Whats to stop the bottler's simply bottling this cask as it is and call it a blend when in reality its 99.9% single malt. I would still happily buy that if I knew the identity of the 99.9% (and if it was cheaper as its a blend )
Newbie wrote:Surely they can get more money for a cask destined to be bottled as a single malt rather than for blending?
I think the negative impact from brand dilution outweighs the "single cask" or IB monetary gain. Most would argue that not all single casks are good, which is why Master Distillers get paid so much.
Plus, 95% (give or take) of the industry revenues are from blends (I know IWC knows the stats better than I, so some correction may be due) - take that away and the whole cost structure sizing for an individual distillery is thrown out of whack.
there was a 25 yo Balvenie from Cadenhead.
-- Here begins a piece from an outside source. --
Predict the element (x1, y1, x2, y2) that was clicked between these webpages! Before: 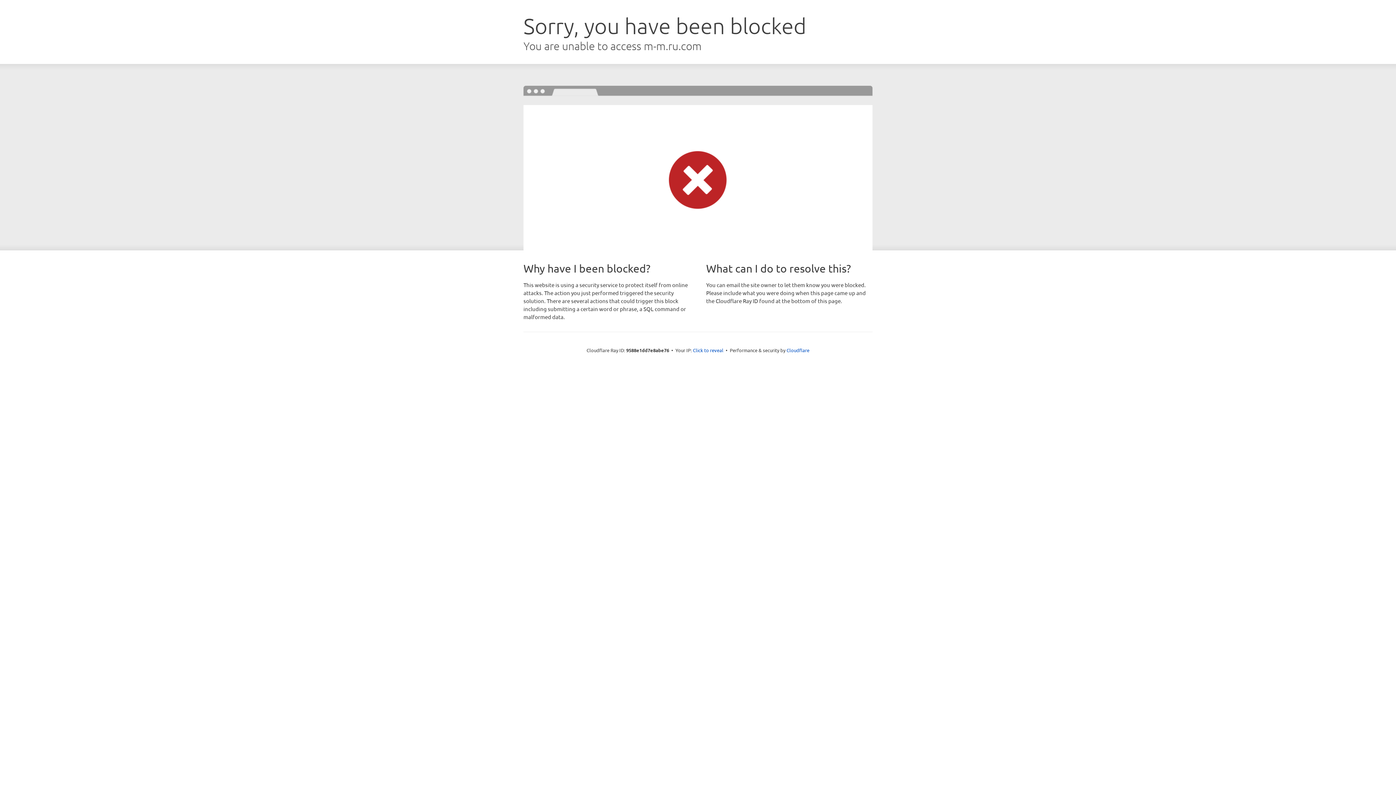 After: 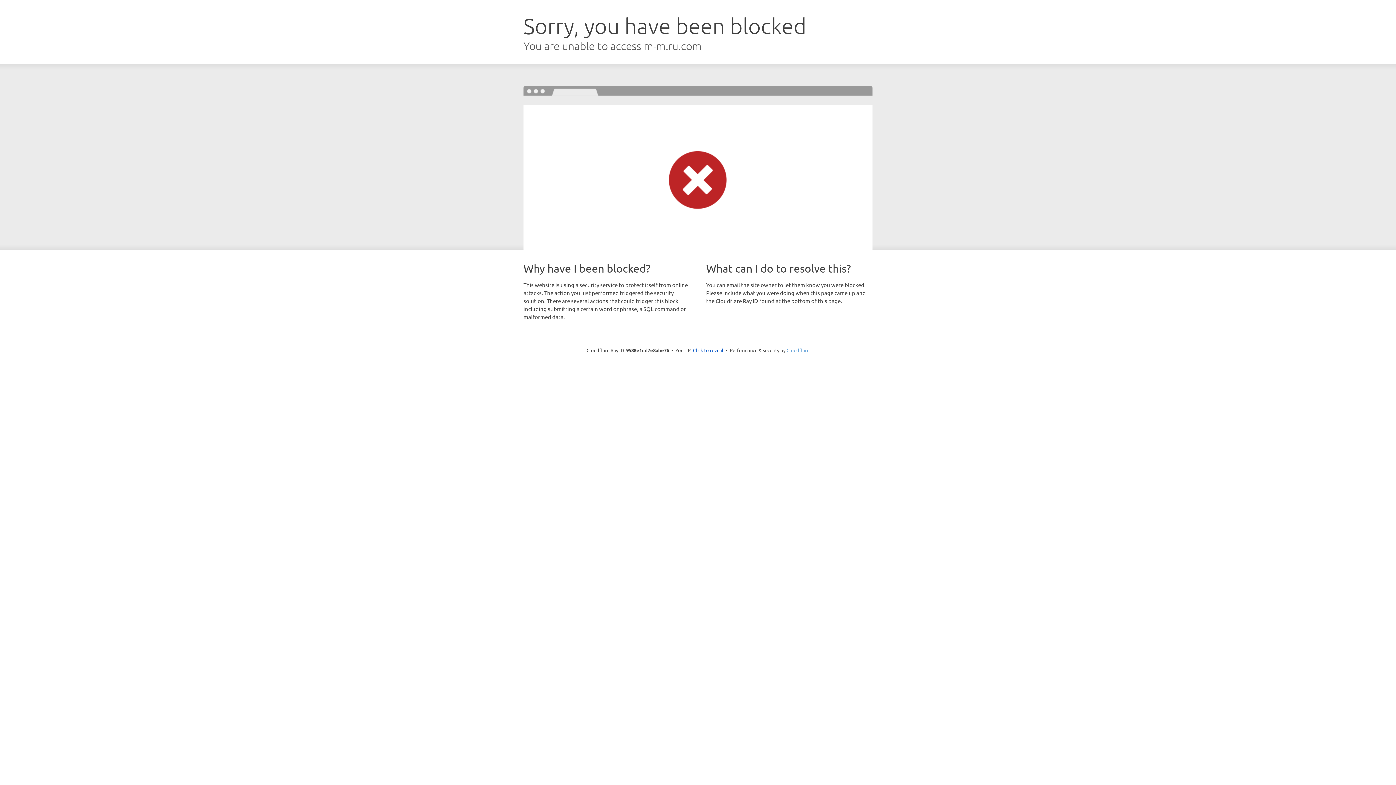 Action: label: Cloudflare bbox: (786, 347, 809, 353)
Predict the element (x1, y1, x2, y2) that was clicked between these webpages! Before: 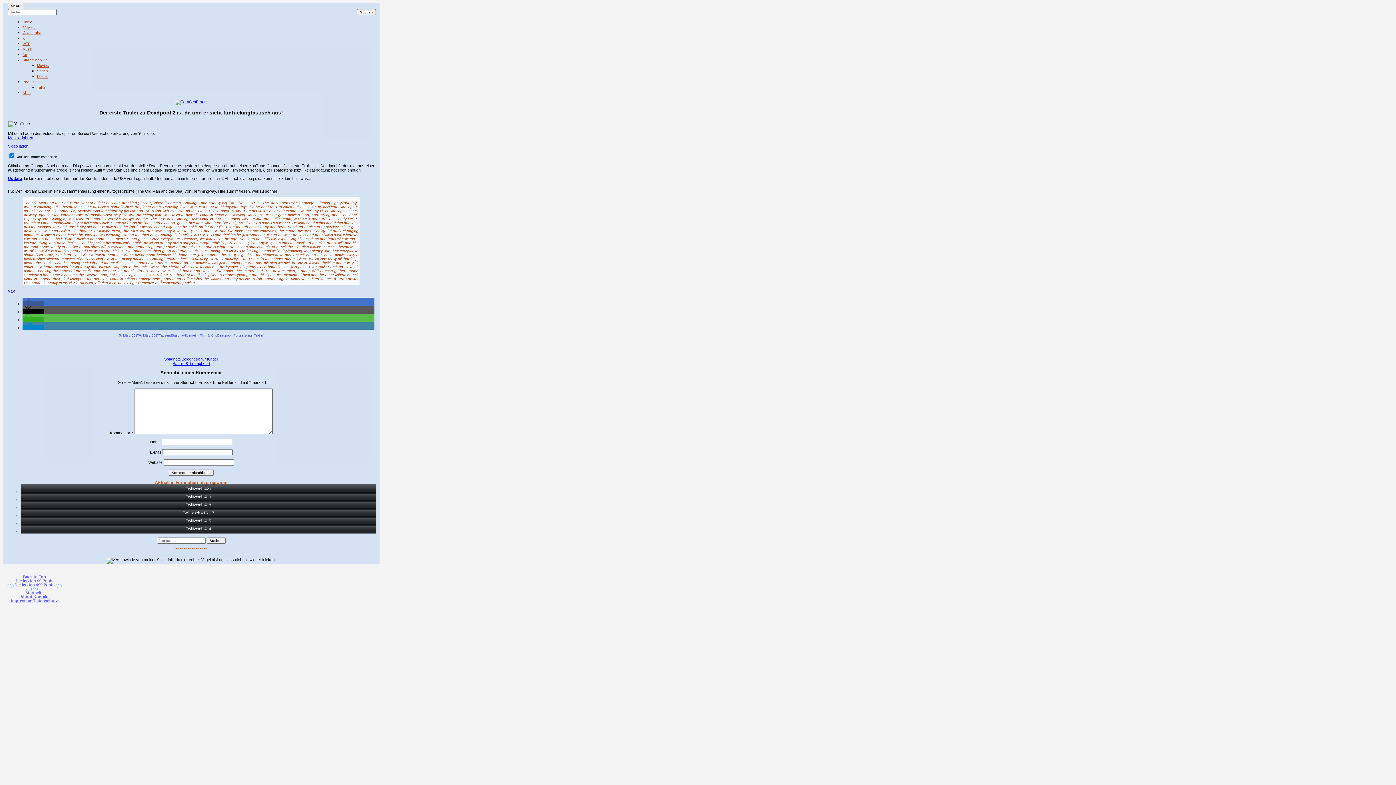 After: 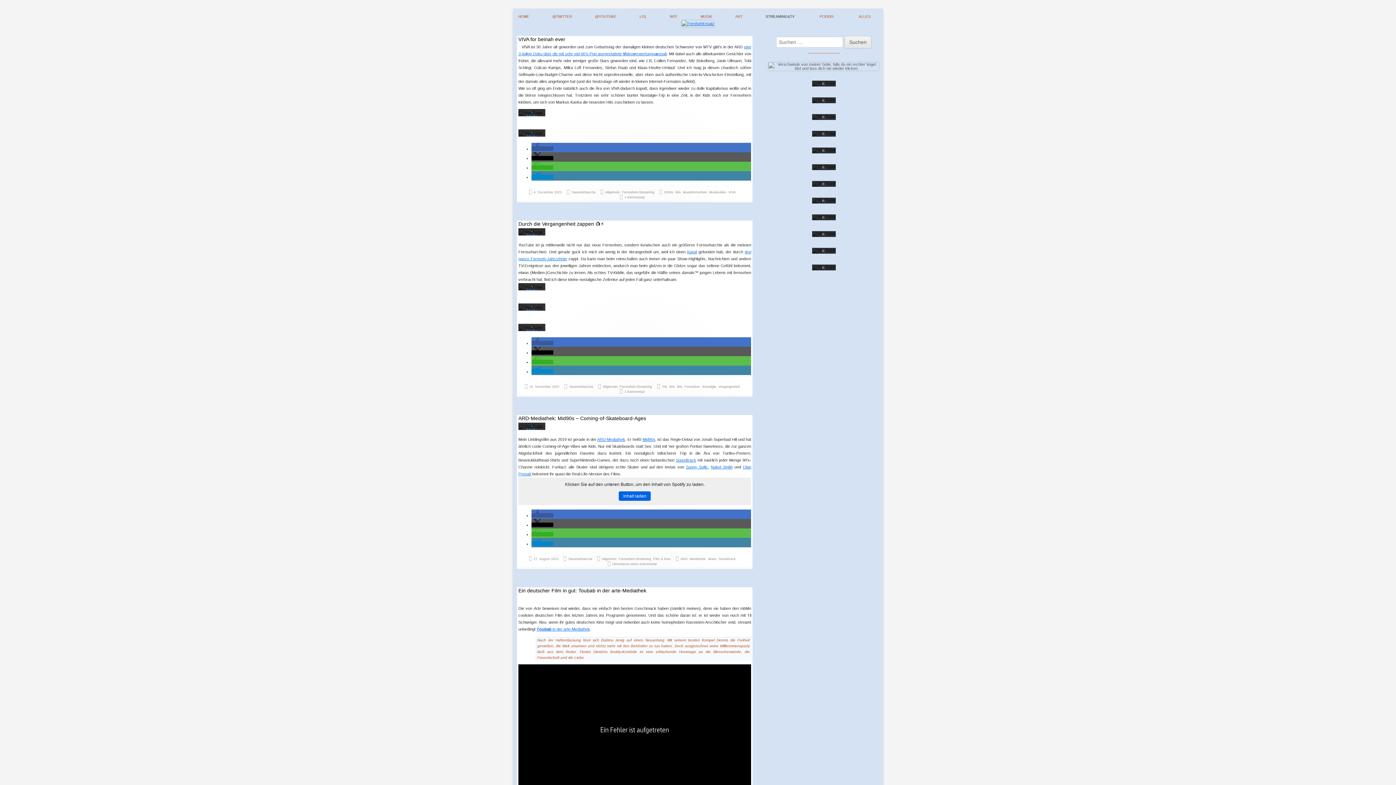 Action: bbox: (22, 58, 46, 62) label: Streaming&TV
If it is named Balvenie and labled as such then it is a single malt.
The IBs bought casks of distilleries who tea spoon today before the fashion of tea spooning became common. From this stock they can make independent bottlings. Quite old ones obviously.
But not anymore in some cases.
There is another way to prevent bad casks you made from tarnishing your good distillers name because some ill meaning independent bottler sells it (that being the reason given why they tea spoon at all).
Do not sell to IBs like Glenmorangie does.
Another one is not to make bad casks of whisky and sell them on, of course.